## Begin Data listing

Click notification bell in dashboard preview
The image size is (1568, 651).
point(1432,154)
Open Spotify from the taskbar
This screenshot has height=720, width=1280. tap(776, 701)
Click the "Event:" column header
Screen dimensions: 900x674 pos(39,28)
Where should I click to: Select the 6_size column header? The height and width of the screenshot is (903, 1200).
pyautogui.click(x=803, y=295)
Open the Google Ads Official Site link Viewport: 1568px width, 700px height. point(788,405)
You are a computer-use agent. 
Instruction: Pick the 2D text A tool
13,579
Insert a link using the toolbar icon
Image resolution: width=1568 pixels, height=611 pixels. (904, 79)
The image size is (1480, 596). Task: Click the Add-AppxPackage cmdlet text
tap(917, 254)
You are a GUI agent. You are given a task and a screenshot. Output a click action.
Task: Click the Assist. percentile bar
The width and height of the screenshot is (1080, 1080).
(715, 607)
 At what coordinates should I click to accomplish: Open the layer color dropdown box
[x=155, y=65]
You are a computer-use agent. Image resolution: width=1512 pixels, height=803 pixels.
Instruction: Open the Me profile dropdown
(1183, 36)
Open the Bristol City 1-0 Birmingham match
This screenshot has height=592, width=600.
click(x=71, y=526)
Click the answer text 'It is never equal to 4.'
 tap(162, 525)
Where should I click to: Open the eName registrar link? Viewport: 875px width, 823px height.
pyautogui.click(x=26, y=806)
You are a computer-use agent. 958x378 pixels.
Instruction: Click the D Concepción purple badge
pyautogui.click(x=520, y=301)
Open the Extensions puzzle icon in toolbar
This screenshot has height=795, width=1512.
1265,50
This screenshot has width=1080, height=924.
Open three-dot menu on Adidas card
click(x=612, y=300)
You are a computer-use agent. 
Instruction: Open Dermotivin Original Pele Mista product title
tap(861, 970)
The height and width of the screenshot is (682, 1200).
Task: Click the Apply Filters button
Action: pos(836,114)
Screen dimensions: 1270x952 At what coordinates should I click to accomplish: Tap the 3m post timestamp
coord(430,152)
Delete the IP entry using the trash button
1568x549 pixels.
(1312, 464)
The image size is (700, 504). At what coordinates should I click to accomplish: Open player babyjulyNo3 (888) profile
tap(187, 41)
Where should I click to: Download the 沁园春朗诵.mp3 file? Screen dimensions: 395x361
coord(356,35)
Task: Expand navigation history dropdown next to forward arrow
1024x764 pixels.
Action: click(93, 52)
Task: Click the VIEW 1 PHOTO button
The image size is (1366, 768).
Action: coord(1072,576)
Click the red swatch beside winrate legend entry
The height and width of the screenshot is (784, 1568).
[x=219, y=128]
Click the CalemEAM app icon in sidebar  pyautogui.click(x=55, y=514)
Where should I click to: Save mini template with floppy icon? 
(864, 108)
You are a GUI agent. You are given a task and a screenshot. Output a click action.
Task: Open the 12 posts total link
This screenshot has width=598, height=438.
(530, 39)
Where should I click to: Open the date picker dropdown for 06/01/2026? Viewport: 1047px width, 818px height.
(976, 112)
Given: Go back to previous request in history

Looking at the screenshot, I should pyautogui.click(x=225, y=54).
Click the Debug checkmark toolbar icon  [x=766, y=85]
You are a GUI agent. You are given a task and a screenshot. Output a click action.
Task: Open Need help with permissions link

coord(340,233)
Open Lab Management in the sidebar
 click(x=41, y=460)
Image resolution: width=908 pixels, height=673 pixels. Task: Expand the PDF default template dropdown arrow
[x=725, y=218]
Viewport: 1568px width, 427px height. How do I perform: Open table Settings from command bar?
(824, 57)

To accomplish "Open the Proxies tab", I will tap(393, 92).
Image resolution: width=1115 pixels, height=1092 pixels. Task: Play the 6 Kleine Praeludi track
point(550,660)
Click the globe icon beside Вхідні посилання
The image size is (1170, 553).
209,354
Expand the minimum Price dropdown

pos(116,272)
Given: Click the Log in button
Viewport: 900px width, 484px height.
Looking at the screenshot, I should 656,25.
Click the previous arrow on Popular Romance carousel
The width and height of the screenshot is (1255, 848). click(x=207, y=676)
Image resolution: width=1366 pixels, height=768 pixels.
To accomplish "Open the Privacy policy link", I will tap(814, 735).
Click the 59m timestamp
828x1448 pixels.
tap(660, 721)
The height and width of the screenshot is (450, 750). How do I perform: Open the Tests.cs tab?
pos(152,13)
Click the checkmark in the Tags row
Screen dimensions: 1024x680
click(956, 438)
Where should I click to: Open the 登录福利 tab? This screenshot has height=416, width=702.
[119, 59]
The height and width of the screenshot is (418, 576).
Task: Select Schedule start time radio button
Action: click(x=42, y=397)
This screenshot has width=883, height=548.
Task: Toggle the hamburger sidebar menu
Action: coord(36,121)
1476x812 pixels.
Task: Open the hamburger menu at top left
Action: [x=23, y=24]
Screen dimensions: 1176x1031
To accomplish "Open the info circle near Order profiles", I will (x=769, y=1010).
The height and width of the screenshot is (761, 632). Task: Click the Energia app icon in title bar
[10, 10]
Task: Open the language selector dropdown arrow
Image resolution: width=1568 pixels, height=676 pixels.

## End Data listing

→ Given problem
Reproduce all of the records above, replacing "computer-use agent" with "desktop automation agent" wherever it occurs and keeping everything else the same.

→ Correct answer
Click notification bell in dashboard preview
The image size is (1568, 651).
point(1432,154)
Open Spotify from the taskbar
This screenshot has height=720, width=1280. tap(776, 701)
Click the "Event:" column header
Screen dimensions: 900x674 pos(39,28)
Where should I click to: Select the 6_size column header? The height and width of the screenshot is (903, 1200).
pyautogui.click(x=803, y=295)
Open the Google Ads Official Site link Viewport: 1568px width, 700px height. point(788,405)
You are a desktop automation agent. 
Instruction: Pick the 2D text A tool
13,579
Insert a link using the toolbar icon
Image resolution: width=1568 pixels, height=611 pixels. (904, 79)
The image size is (1480, 596). Task: Click the Add-AppxPackage cmdlet text
tap(917, 254)
You are a GUI agent. You are given a task and a screenshot. Output a click action.
Task: Click the Assist. percentile bar
The width and height of the screenshot is (1080, 1080).
(715, 607)
 At what coordinates should I click to accomplish: Open the layer color dropdown box
[x=155, y=65]
You are a desktop automation agent. Image resolution: width=1512 pixels, height=803 pixels.
Instruction: Open the Me profile dropdown
(1183, 36)
Open the Bristol City 1-0 Birmingham match
This screenshot has height=592, width=600.
click(x=71, y=526)
Click the answer text 'It is never equal to 4.'
 tap(162, 525)
Where should I click to: Open the eName registrar link? Viewport: 875px width, 823px height.
pyautogui.click(x=26, y=806)
You are a desktop automation agent. 958x378 pixels.
Instruction: Click the D Concepción purple badge
pyautogui.click(x=520, y=301)
Open the Extensions puzzle icon in toolbar
This screenshot has height=795, width=1512.
1265,50
This screenshot has width=1080, height=924.
Open three-dot menu on Adidas card
click(x=612, y=300)
You are a desktop automation agent. 
Instruction: Open Dermotivin Original Pele Mista product title
tap(861, 970)
The height and width of the screenshot is (682, 1200).
Task: Click the Apply Filters button
Action: pos(836,114)
Screen dimensions: 1270x952 At what coordinates should I click to accomplish: Tap the 3m post timestamp
coord(430,152)
Delete the IP entry using the trash button
1568x549 pixels.
(1312, 464)
The image size is (700, 504). At what coordinates should I click to accomplish: Open player babyjulyNo3 (888) profile
tap(187, 41)
Where should I click to: Download the 沁园春朗诵.mp3 file? Screen dimensions: 395x361
coord(356,35)
Task: Expand navigation history dropdown next to forward arrow
1024x764 pixels.
Action: click(93, 52)
Task: Click the VIEW 1 PHOTO button
The image size is (1366, 768).
Action: coord(1072,576)
Click the red swatch beside winrate legend entry
The height and width of the screenshot is (784, 1568).
[x=219, y=128]
Click the CalemEAM app icon in sidebar  pyautogui.click(x=55, y=514)
Where should I click to: Save mini template with floppy icon? 
(864, 108)
You are a GUI agent. You are given a task and a screenshot. Output a click action.
Task: Open the 12 posts total link
This screenshot has width=598, height=438.
(530, 39)
Where should I click to: Open the date picker dropdown for 06/01/2026? Viewport: 1047px width, 818px height.
(976, 112)
Given: Go back to previous request in history

Looking at the screenshot, I should pyautogui.click(x=225, y=54).
Click the Debug checkmark toolbar icon  [x=766, y=85]
You are a GUI agent. You are given a task and a screenshot. Output a click action.
Task: Open Need help with permissions link

coord(340,233)
Open Lab Management in the sidebar
 click(x=41, y=460)
Image resolution: width=908 pixels, height=673 pixels. Task: Expand the PDF default template dropdown arrow
[x=725, y=218]
Viewport: 1568px width, 427px height. How do I perform: Open table Settings from command bar?
(824, 57)

To accomplish "Open the Proxies tab", I will tap(393, 92).
Image resolution: width=1115 pixels, height=1092 pixels. Task: Play the 6 Kleine Praeludi track
point(550,660)
Click the globe icon beside Вхідні посилання
The image size is (1170, 553).
209,354
Expand the minimum Price dropdown

pos(116,272)
Given: Click the Log in button
Viewport: 900px width, 484px height.
Looking at the screenshot, I should 656,25.
Click the previous arrow on Popular Romance carousel
The width and height of the screenshot is (1255, 848). click(x=207, y=676)
Image resolution: width=1366 pixels, height=768 pixels.
To accomplish "Open the Privacy policy link", I will tap(814, 735).
Click the 59m timestamp
828x1448 pixels.
tap(660, 721)
The height and width of the screenshot is (450, 750). How do I perform: Open the Tests.cs tab?
pos(152,13)
Click the checkmark in the Tags row
Screen dimensions: 1024x680
click(956, 438)
Where should I click to: Open the 登录福利 tab? This screenshot has height=416, width=702.
[119, 59]
The height and width of the screenshot is (418, 576).
Task: Select Schedule start time radio button
Action: click(x=42, y=397)
This screenshot has width=883, height=548.
Task: Toggle the hamburger sidebar menu
Action: coord(36,121)
1476x812 pixels.
Task: Open the hamburger menu at top left
Action: [x=23, y=24]
Screen dimensions: 1176x1031
To accomplish "Open the info circle near Order profiles", I will (x=769, y=1010).
The height and width of the screenshot is (761, 632). Task: Click the Energia app icon in title bar
[10, 10]
Task: Open the language selector dropdown arrow
Image resolution: width=1568 pixels, height=676 pixels.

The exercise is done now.